Calculating time taken and distance

Question

A car accelerates from $10 \text{ m/s}$ to $ 60 \text{ m/s}$ at an acceleration of $10 \text{ m/s$^2$}$. Calculate the time taken for this acceleration to occur and the distance the car has traveled in time.

I know that the acceleration is $10 \text{ m/s$^2$}$ and the initial velocity is $10 \text{ m/s}$ and the final velocity is $60 \text{ m/s}$.

However, I am unsure whether to use the equation $v = u + at$ or the equation $s = ut + \frac {1}{2}at^2$.

Answer 1

You were on the right track. You know that $u=10$, $v=60$, $a=10$

In the equation v=u+at the only thing you're missing is time so that formula can be used to get the time taken.

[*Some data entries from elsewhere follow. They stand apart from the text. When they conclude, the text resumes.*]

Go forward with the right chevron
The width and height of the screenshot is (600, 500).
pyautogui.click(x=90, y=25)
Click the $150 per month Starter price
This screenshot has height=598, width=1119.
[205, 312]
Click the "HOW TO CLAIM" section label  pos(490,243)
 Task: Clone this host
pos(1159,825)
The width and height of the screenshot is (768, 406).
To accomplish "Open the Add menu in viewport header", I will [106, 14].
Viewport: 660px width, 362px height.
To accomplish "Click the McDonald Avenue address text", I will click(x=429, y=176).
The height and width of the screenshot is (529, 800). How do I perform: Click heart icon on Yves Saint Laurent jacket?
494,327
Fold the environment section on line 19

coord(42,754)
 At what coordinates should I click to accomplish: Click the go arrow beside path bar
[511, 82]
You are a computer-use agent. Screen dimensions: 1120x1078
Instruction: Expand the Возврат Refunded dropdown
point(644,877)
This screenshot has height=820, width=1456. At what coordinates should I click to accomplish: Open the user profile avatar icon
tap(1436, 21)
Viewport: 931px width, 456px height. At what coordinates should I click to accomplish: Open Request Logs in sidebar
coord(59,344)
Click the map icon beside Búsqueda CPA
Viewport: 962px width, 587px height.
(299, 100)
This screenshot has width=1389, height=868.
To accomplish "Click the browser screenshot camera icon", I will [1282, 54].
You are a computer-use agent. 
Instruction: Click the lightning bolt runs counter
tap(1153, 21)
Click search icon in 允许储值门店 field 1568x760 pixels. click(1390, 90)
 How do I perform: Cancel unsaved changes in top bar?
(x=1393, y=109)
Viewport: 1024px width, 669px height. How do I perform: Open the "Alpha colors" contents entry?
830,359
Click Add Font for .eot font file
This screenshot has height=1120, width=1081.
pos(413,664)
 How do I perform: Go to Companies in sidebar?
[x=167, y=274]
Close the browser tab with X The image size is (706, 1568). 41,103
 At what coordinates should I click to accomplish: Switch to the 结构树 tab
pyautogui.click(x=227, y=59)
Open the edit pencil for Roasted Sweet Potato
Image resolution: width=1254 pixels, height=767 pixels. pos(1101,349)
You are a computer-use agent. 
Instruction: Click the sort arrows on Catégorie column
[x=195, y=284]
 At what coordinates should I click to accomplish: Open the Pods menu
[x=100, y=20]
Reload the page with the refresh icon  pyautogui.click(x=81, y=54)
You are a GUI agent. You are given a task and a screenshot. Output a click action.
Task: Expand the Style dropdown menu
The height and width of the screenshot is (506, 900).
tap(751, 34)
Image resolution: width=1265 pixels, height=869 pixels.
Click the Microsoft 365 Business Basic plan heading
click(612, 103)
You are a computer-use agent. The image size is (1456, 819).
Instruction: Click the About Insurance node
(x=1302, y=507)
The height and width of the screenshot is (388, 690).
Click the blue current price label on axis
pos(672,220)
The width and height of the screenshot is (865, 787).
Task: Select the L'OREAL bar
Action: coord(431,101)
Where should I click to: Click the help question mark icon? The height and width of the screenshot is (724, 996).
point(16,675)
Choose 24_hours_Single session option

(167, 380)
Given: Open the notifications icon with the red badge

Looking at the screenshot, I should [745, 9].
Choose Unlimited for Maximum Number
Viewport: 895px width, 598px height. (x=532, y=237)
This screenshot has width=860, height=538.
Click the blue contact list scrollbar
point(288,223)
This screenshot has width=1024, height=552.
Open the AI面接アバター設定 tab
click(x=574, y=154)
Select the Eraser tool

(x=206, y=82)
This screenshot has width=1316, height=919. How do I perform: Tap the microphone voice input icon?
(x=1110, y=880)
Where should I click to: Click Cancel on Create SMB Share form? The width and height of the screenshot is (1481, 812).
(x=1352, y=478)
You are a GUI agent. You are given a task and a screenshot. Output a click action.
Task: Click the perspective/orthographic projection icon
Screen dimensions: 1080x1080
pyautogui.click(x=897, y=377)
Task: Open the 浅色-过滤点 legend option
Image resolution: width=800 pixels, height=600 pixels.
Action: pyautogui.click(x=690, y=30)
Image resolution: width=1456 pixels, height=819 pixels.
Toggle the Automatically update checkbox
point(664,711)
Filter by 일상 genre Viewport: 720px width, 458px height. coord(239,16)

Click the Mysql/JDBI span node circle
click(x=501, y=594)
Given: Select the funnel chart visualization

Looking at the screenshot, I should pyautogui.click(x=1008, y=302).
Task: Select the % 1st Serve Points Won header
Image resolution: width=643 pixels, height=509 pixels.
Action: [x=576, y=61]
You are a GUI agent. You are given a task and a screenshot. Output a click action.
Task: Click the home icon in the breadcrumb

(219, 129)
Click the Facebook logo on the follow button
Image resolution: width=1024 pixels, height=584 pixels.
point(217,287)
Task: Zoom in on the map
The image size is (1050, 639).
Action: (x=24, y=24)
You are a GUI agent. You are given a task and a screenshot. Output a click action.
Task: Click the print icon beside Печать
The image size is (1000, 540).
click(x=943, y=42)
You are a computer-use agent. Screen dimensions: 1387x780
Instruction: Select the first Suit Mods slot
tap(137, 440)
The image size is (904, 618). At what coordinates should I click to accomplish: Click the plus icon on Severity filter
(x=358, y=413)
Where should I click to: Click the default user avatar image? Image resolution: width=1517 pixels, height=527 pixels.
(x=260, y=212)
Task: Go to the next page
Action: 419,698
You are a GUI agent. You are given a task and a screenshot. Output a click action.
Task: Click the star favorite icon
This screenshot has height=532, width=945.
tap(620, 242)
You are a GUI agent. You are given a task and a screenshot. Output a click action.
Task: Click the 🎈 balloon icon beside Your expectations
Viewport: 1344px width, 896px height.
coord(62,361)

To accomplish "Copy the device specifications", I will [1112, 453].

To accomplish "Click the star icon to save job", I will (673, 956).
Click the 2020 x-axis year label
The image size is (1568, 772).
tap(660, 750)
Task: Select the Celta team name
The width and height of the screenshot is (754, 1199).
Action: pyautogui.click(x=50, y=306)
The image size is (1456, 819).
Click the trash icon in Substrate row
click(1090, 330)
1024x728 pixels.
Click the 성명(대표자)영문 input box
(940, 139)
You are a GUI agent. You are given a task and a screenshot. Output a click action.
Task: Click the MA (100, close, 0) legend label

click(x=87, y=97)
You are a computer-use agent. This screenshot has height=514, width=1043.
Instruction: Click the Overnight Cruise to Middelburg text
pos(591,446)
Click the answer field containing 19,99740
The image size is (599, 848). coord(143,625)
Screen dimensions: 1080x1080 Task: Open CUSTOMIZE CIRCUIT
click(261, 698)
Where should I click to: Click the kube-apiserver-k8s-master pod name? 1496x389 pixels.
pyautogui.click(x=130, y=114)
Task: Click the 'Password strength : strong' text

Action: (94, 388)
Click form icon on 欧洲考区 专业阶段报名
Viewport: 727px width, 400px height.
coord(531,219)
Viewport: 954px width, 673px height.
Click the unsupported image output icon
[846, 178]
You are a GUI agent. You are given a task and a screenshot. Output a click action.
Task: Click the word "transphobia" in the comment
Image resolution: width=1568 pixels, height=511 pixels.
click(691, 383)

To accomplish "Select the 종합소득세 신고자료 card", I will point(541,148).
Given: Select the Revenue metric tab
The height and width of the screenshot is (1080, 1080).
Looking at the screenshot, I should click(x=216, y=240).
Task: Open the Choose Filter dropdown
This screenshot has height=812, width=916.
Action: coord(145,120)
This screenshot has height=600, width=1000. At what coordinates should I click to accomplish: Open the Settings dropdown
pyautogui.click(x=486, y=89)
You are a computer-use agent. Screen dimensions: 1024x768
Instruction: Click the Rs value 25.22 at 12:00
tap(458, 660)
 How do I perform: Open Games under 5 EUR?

The other formula will be useful once you know the time taken.

Answer 2

v = u + at is the equation you will want to use.

Answer 3

1) to calculate time t use first law of motion, $v=u+at$, $$60=10+10t$$ $$t=\frac{50}{10}=5 sec$$ 2) to calculate distance s traveled in time $t=5sec$ use 2nd law of motion, $s=ut+\frac12 at^2$, $$s=10\cdot 5+\frac12 \cdot 10\cdot 5^2=175 m$$